But the image of the young entrepreneur didn't hold when we looked at the data.
Past studies of high-growth entrepreneurship and age have yielded conflicting results, based in part on small and selected data sets that researchers studied.
To examine the question more definitively, we conducted an internal project at the U.S. Census Bureau. That enabled us to examine all businesses launched in the U.S. between 2007 and 2014, encompassing 2.7 million founders. We compared founder age to firm performance measures, including employment and sales growth, as well as the "exit" by acquisition or IPO.
Successful entrepreneurs are much more likely to be middle-aged, not young.

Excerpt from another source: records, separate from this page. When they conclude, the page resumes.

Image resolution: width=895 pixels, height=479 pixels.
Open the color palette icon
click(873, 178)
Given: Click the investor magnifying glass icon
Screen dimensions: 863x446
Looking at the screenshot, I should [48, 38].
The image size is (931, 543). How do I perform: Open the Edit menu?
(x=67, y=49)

For the top 0.1 percent of fastest growing new businesses in the U.S., the average age of the founder in the business' first year was 45.

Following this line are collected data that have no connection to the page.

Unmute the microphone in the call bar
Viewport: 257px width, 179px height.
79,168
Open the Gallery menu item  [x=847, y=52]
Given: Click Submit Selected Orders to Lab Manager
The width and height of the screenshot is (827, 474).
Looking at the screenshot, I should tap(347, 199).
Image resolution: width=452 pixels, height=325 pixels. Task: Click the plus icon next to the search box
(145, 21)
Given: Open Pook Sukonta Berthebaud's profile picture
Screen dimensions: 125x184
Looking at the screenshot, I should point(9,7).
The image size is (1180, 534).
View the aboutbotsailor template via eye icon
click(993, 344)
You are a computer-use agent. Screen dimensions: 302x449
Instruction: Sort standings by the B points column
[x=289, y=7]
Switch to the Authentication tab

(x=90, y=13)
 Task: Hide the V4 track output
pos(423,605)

Similarly, middle-aged founders dominate successful exits. By our estimation, a 50-year-old founder is 1.8 times more likely than a 30-year-old founder to create one of the highest growth firms. Founders in their early 20s have the lowest likelihood of building a top-growth firm.
Why would entrepreneurs get better with age? It's not clear, but we have a few theories. More seasoned entrepreneurs may draw on greater experience in management or deeper industry-specific knowledge. They may also have greater financial resources and more relevant social networks to leverage the founder's business idea. For example, our study showed that prior work experience in the startup's specific industry more than doubled the chance of an upper-tail growth success.
Even some of the most famous young founders tend to peak toward middle age. For example, Steve Jobs and Apple found their blockbuster innovation with the iPhone, released when Jobs was 52.